Bernard M Jackson, England



In the temple of my heart’s city
Someone rings the bell
Kindles a lamp
Then gradually
Disappears down the back steps
                                                     (Heart’s city)

In variant worlds of extensive change and often alarming consequence, it is so heartening to be able to share in the realization that the true passion and characteristic sensitivities of genuine human emotion very much remain the constant beacons of hope and reassurance to a society in the making. The concept of human love in the classical world of art, music and literature, collectively, is widely regarded as the very pinnacle in terms of creative endeavour and ultimate achievement.
The entire world loves a lover, so the saying goes, and love poetry has apparently flourished from well before the annals of first recorded time. Having previously been honoured to be invited to review SOME MOMENTS OF LOVE, an impassioned collection of poems by Hamza Hassan Sheikh, a gifted Romantic poet from Pakistan, it is with great pleasure that his second published collection has now come my way for due appraisal.

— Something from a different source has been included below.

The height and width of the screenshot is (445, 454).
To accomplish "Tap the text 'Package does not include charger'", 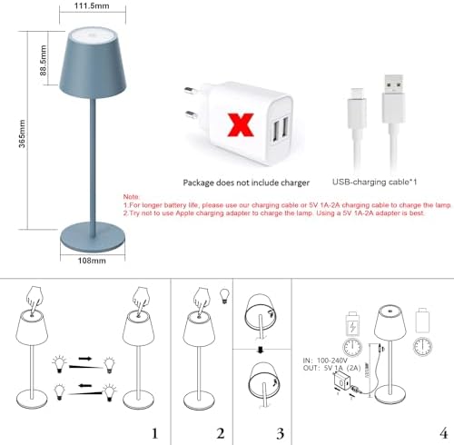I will tap(239, 182).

The title of this work may, to the uninitiated, seem a trifle puzzling, but when one clearly understands that in the same way that various familiar artifacts, within a museum, are necessarily displayed to keep alive our pageant of history, so too a lover, parted from the previously adored one who had been the absolute light of his life, must find it consoling and expedient to arrange memories and significant vignettes in such a way that their respective recollection might never fade:

Though you are dead
And gone from my sight
Yet your figure
Is part of my soul!
                                    (To See You Again)

Death imagery certainly plays its part in the poetry of love, for when one loses one’s life-partner, whether to the death of that person, to the arms of another or even to eventual total separation, it is that same intensity of grief that surviving partner must endure.

Listen! My heart’s slogan
Abide in it like a star
And give me salvation
From this solitude.
                                      (Solitude)

Hamza Hassan Sheikh has previously experienced many of the pitfalls of a doomed romance, but has raised above all recourse and temptation to indulge in self-pity, to transpose his combined feelings of hope, passion, anger and lasting affection into beautiful poetry. The English that he undertakes within his verse is strongly suggestive of how it might have been expressed in his own mother tongue.
There are other poems, too, which indicate the poet’s milder form of temperament. Sparrows, for example is a poem of great simplicity, crafted with a strong element of renewed childlike wonderment. The same can be said for his poem, Sunflower, another short poem that clearly reveals the poet’s life long love of the natural world. In his poem, Hawks of the Air, however he uses bird imagery to the full, to exemplify the courage and dedication of a nation’s brave air force pilots. Another endearing facet of Hamza’s poetry is his unabashed recourse to daydreams-which is again, rather child like in its dream like forays. In his poem, The World of Fancy, Hamza drifts into a fanciful world of the imagination in which he becomes one with the mythical naiads of a land beneath the sea. In a shorter poem that employs sea imagery to a much more serious degree, I was impressed by the following words:

My heart is ocean of grief
Your awarded wound
Will disappear in it
Like a gem.
                                                     (Gem)

A superb collection by an up and coming, young poet of international standing, Many will readily identify with faithfully emergent instances of his remembered past experiences, here crystallized into inspired romantic verse. Highly recommended!